Anyways, my post is entirely too long now.. but bottom line is, you're not crazy.. you're lucky! :)
~Bree

Isis
July 10th, 2001, 01:55 PM
Thanks to all who've read, and posted. I feel the energy and support.

Bree, yes I'm lucky in a sense I suppose. But, you know its really hard, because my arms are so empty without him. It's just weird. I literally hurt from the inside out, especially if he's in pain, or sadness. I know he's lonely and sad right now. I can distinguish my pain from his.

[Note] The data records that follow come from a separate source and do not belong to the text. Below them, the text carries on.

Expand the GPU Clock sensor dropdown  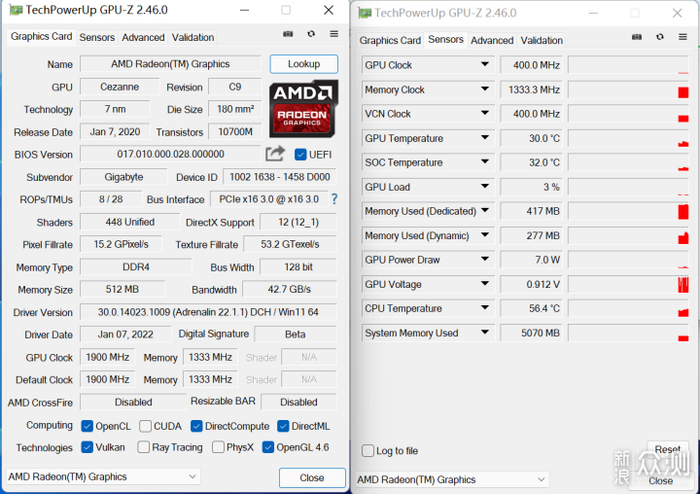point(484,65)
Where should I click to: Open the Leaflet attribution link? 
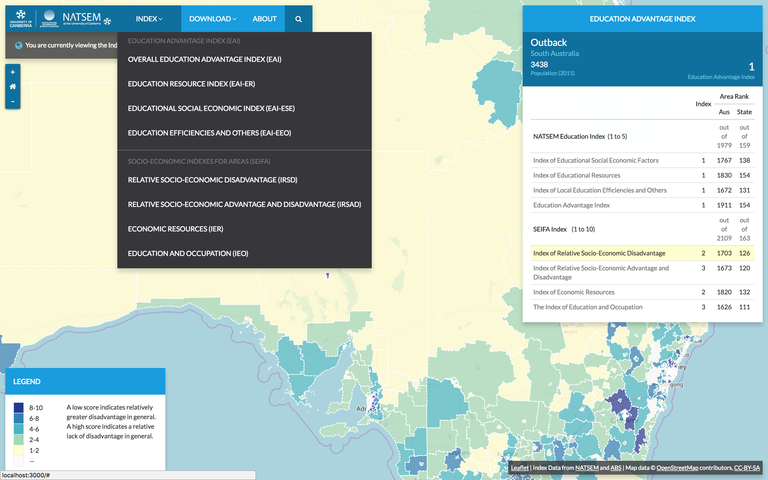[519, 467]
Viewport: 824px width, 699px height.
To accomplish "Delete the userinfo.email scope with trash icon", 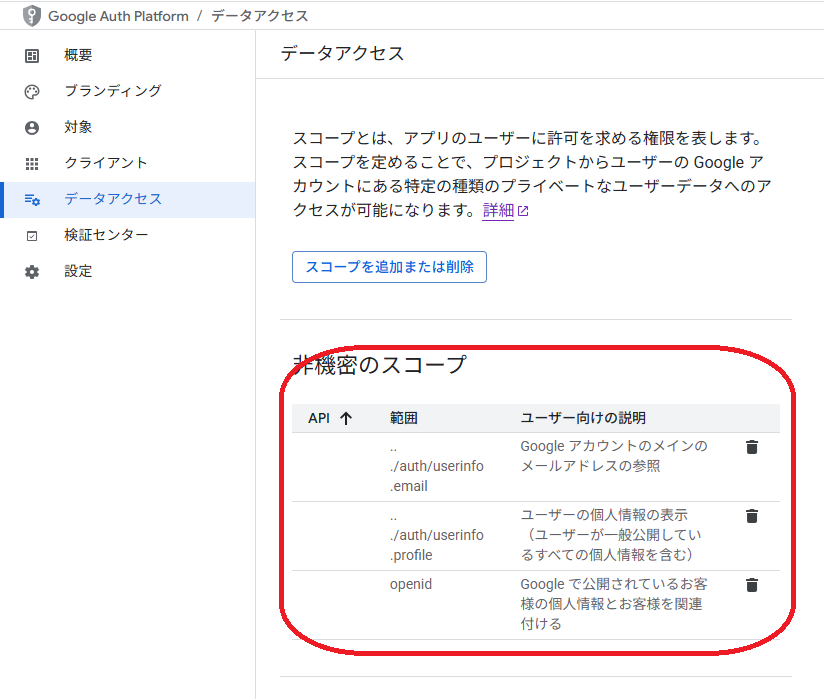I will point(752,447).
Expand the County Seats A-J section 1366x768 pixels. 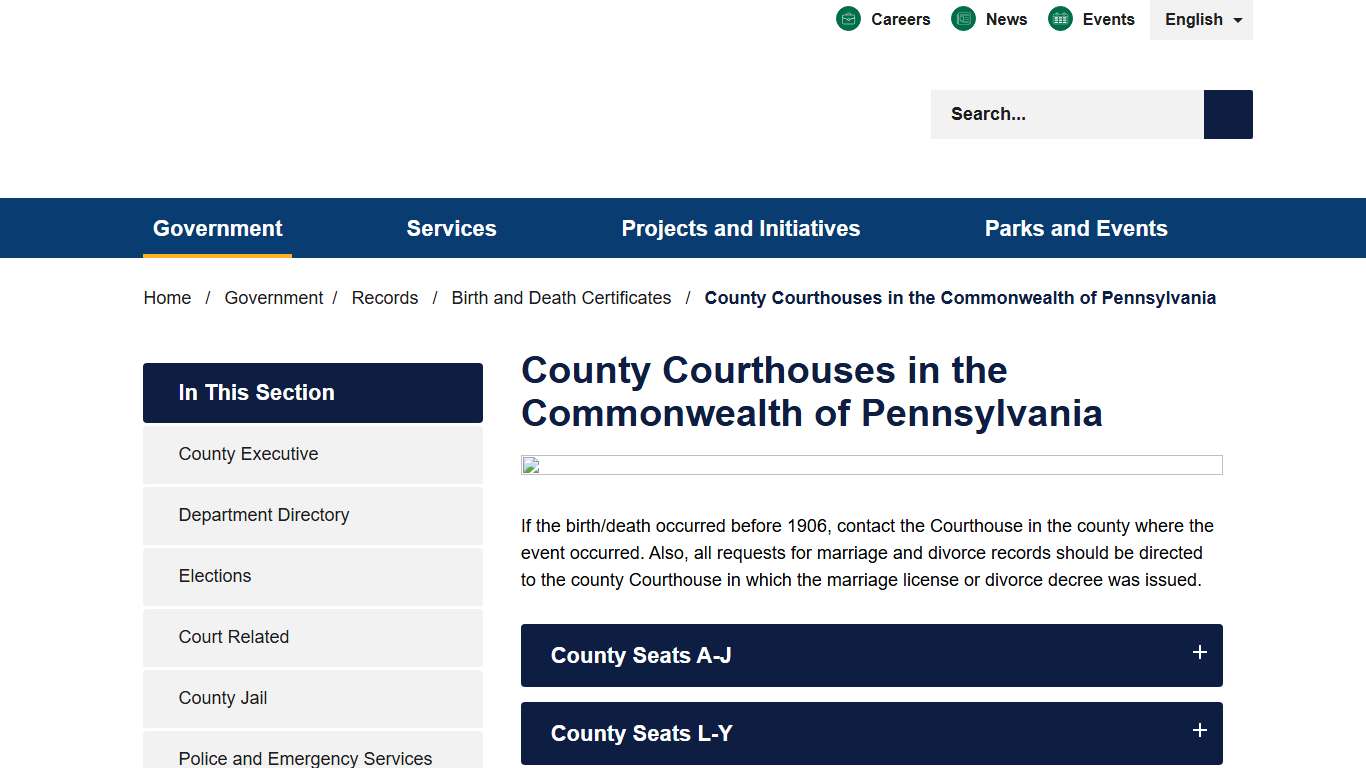click(871, 655)
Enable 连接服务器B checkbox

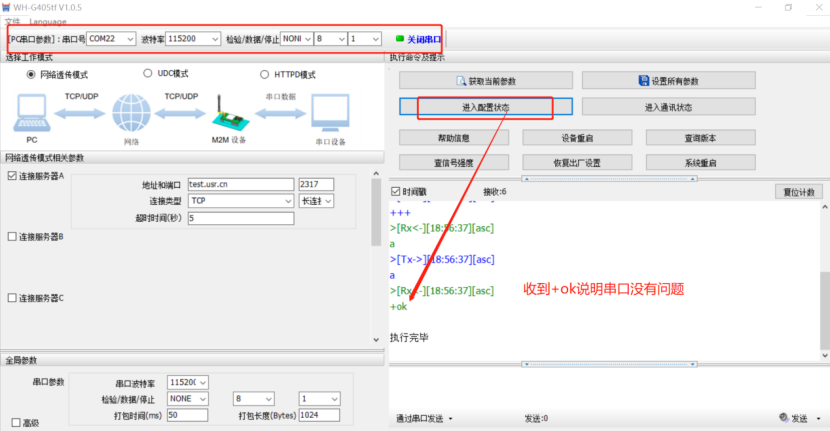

Let me ask you, is it lucky to not be able to be with the soul that you've been trying to get back to for many lifetimes? I dunno.


Thanks and love,

Isis

stirata
July 10th, 2001, 10:19 PM
Isis,
I have had a similar experience like yours, just would not have been able to word it so well. At first it kind of freaked me out but I think that was more because I wasn't sure what was going on. I don't really know how else to explain it, you have a much better way with words then I when you explain things. BB.

Shy Hawk
July 10th, 2001, 10:20 PM
Sorry if I'm late. Once when meditating and indeed in an altered state of conciousness already, a friend who was with me...well....her appearance totally changed. And all of a sudden I realized all her hurts and her pain and everything bad that had ever happened in her past.
She looked older,...no old...she looked very old, like a woman who aged fast because of the things she had seen, beautiful still, but as a woman who was far beyond in years....and I felt...really sad myself, because it was as if it was me who all this had happened to..if you get my meaning. I'm sure it's not exactly what you meant...but....I tried.

Isis
July 10th, 2001, 10:29 PM
Stirata thanks for the compliment and I sent you an email.

Someone said their answer was wrong, and that's not true, its just different. I appreciate the thought and energy that goes into your responses, ya know?

Thanks for responding and sharing, because from time to time this becomes a little overwhelming for me.

MP,

Isis

SpikesPet5150
July 10th, 2001, 11:31 PM
I suppose you're right Isis.. it must be extremely hard for you. But, in a sense, you are very lucky. Some people go through their whole lives searching for that someone. You at least got a glimpse. But maybe seeing that, knowing what you're missing, is making it harder for you. I can't see the future.. I can make any promises.. but I do hope you find him again. I hope you can join with him, and complete yourself. You'll forever be in my thoughts and hopes and prayers.
Much love,
~Bree

Isis
July 11th, 2001, 12:54 AM
Yes it's hard, but I know I'm blessed. So please don't think that I dont thank the gods for the blessings, it is a gift.

Thank you for your prayers they're are greatly needed and appreciated!